Accuracy, ethics must be at centre of AI race
In a world where unregulated tech is causing havoc and eroding democratic ideals, questions of ethics, accuracy and transparency will have to be front and centre in the months and years to come
First, there was ChatGPT. Now there is Bard. Alphabet’s surprise decision to release its version of a conversational chatbot has set up a new war in the Artificial Intelligence (AI) domain between two of the world’s biggest tech companies, Alphabet and Microsoft. The face-off builds on the popularity of ChatGPT, which can convincingly mimic human writing on a wide range of subjects and reliably pass a slew of tests. Built by San Francisco-based OpenAI, ChatGPT caught the imagination of millions because of its sensational ability to draft essays (including co-authoring an opinion piece in this newspaper), poems and fiction, solve complex problems or write code on demand; experts posited that this was a new turn in Web3 technologies and sparked fears that profess-ions, especially ones that are not highly skilled, may become obsolete. To be sure, while ChatGPT has north of 100 million users and Microsoft has announced plans to integrate its features with its Teams platform, little is known about Bard, though Alphabet chief executive officer Sundar Pichai said the app was to go out for testing with a plan to make it more widely available in the coming weeks.
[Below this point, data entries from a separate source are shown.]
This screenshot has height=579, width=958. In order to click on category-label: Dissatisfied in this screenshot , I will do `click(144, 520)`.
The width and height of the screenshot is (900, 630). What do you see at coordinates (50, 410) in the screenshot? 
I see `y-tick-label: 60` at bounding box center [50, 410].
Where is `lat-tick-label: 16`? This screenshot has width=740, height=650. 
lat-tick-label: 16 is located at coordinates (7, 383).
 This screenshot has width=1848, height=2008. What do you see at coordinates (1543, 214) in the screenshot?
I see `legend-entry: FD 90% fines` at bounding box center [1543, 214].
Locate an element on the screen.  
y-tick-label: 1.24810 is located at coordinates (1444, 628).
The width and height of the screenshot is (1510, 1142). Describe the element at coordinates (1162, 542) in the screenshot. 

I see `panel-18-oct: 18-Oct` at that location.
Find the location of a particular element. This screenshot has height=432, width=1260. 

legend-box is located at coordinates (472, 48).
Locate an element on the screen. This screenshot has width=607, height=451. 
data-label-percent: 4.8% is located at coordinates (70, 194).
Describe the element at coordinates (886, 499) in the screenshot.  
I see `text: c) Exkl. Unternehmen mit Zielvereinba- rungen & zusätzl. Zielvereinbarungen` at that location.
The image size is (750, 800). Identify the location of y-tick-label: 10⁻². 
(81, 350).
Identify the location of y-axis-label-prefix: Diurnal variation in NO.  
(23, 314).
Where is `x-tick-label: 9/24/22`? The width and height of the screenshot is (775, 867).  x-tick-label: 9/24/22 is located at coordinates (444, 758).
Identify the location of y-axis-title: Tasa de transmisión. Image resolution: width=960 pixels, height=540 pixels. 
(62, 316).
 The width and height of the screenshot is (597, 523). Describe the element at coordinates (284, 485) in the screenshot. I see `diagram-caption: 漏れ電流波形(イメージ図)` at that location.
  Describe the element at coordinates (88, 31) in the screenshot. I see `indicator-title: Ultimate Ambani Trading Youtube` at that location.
All this is exciting in one sense. Generative AI has the potential to change the internet, but care also needs to be taken that such tools don’t become a substitute for knowledge, and that they complement skills rather than supplement them. And, most importantly, to ensure the factual accuracy of responses at a time when misinformation, bias, and hate speech have become serious concerns. In a world where unregulated tech is causing havoc and eroding democratic ideals, questions of ethics, accuracy and transparency will have to be front and centre in the months and years to come.